Truth may or may not be stranger than fiction — the jury is still out on that one — but it’s certainly as alluring as fiction when it comes to the predilections of feature filmmakers.
More movies than ever, it seems, showed up in 2015 with some variation of the words “based on a true story” typed on the screen to place audiences in the proper frame of mind before the action begins.
Political dramas including “Trumbo,” “Truth,” “Black Mass,” “The Big Short” and “Bridge of Spies,” not to mention such personal epics as “Love & Mercy,” “The Danish Girl,” “The Lady in the Van” and “Straight Outta Compton,” emphasized that the stories they were telling had actually happened.
Other films were either accused of blurring or were happy to blur the fact/fiction line. “Concussion” was taken to task, erroneously as it turns out, for softening the impact of its true story to curry favor with the National Football League.
And “The Martian,” an undeniably fictional story about a beleaguered astronaut left behind on the Red Planet, got a lot of mileage by boasting that it got the scientific facts of its putative adventure as right as they could be.
It seems that having a tale to tell that is based on actual events has the potential to put viewers into a receptive frame of mind. We all like to be amazed at the strange and wonderful things fellow human beings have gone through, and film is all too happy to help us along.

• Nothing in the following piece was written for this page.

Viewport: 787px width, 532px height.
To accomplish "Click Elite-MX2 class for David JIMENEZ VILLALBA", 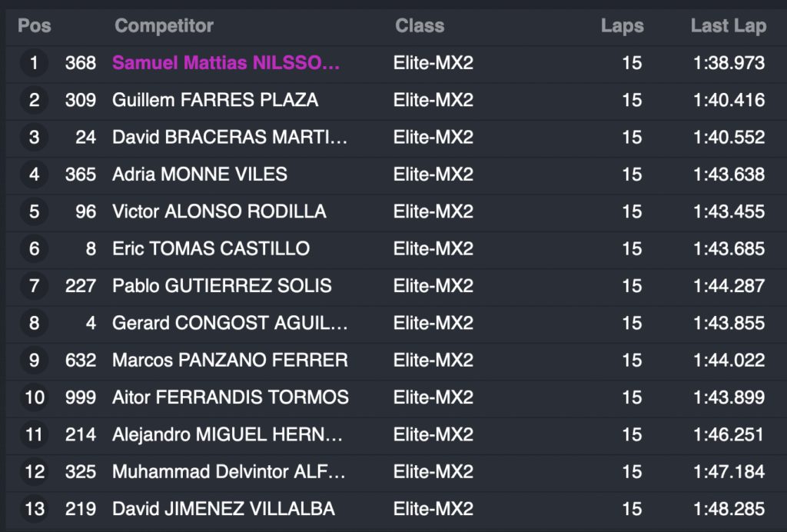I will click(x=433, y=509).
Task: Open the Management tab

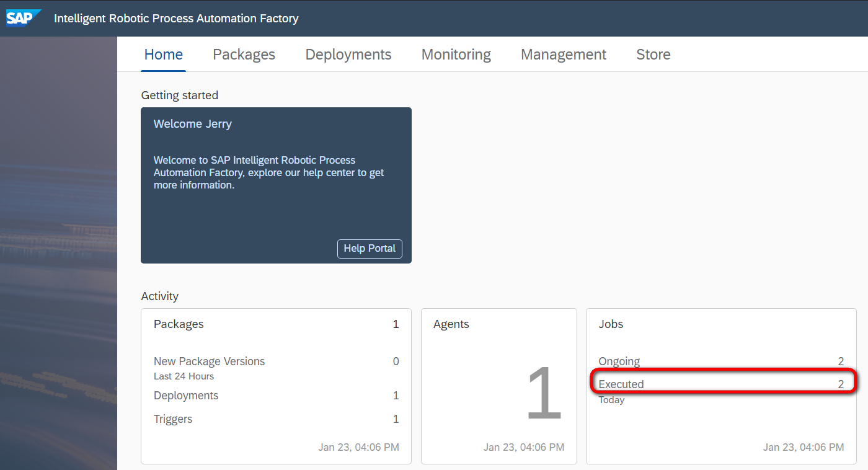Action: click(x=564, y=55)
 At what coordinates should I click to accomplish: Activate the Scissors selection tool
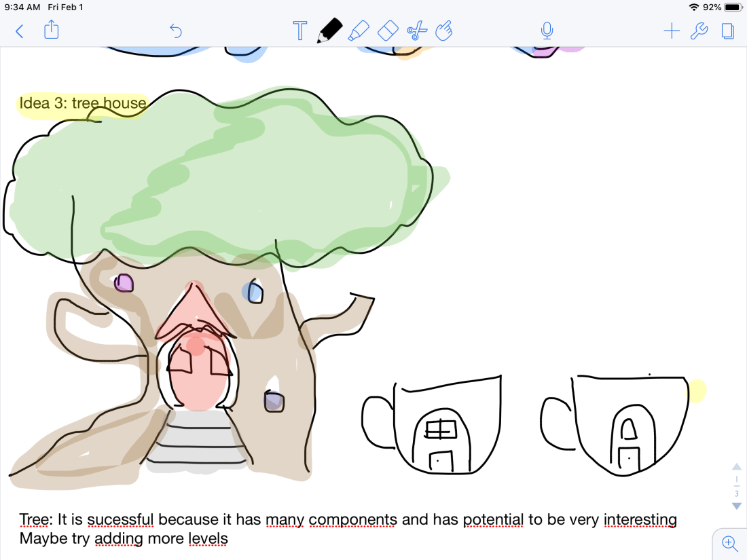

However, like everything else about the moviemaking process, this “based on a real story” tag line can cut both ways. Just ask the makers of two of the films on my 10-best list, “Spotlight” and “Steve Jobs,” whose reception as founded-on-fact dramas couldn’t have been more different.

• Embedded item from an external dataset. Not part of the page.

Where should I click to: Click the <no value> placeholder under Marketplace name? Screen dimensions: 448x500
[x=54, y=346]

The saga of how the Boston Globe won a 2003 Pulitzer Prize for uncovering decades of sexual abuse by Catholic priests, “Spotlight” went to great and justly applauded lengths to get the details of its milieu correct.
Director Tom McCarthy and his team managed to do what many people, including the journalists depicted, thought almost impossible. They were surprisingly accurate about both the physical and psychological ways reporters work, how they tirelessly interview, take endless notes and wade through mountains of material.

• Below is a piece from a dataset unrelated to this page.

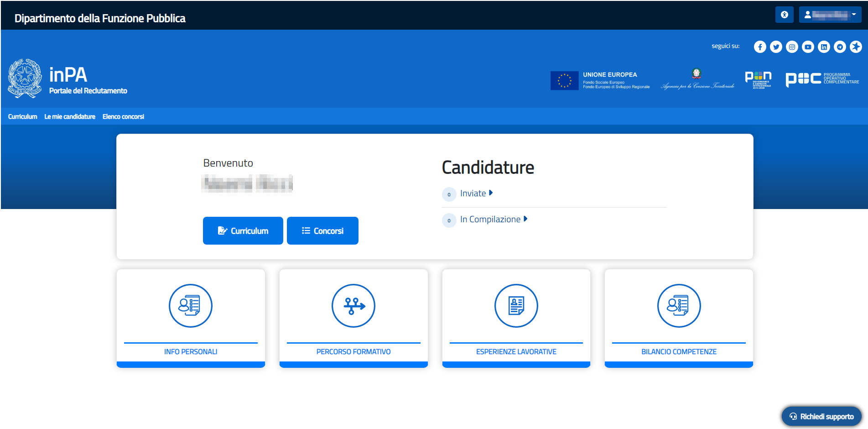Open the user account dropdown menu
This screenshot has width=868, height=429.
click(x=830, y=15)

What “Steve Jobs” went through was vastly different. Though it made no bones about being a dramatization, no more an accurate record of the celebrated digital entrepreneur’s life than Shakespeare’s “Macbeth” tells the real story of the 11th century Scottish ruler, it ran into the bane of all based-on-fact films: a determined special interest group with blood in its eye.
In “Steve Jobs’” case, that was the media-savvy denizens of Silicon Valley, aggrieved at what they saw as a less-than-flattering portrait of their prophet, people who rose as one to say that this was not the Steve Jobs they knew (as if anyone had said it was).
Personally, I go to feature films, even those based on fact, for the drama, not for factual faithfulness. I didn’t like “The Martian” more for its scientific reliability, and I didn’t like “Steve Jobs” less for its imagination.
As I’ve said before, and will no doubt have occasion to say again, movies glamorize, they romanticize, they tell stories, they make things larger than life. Which is why, when it comes down to it, we love them so much in the first place.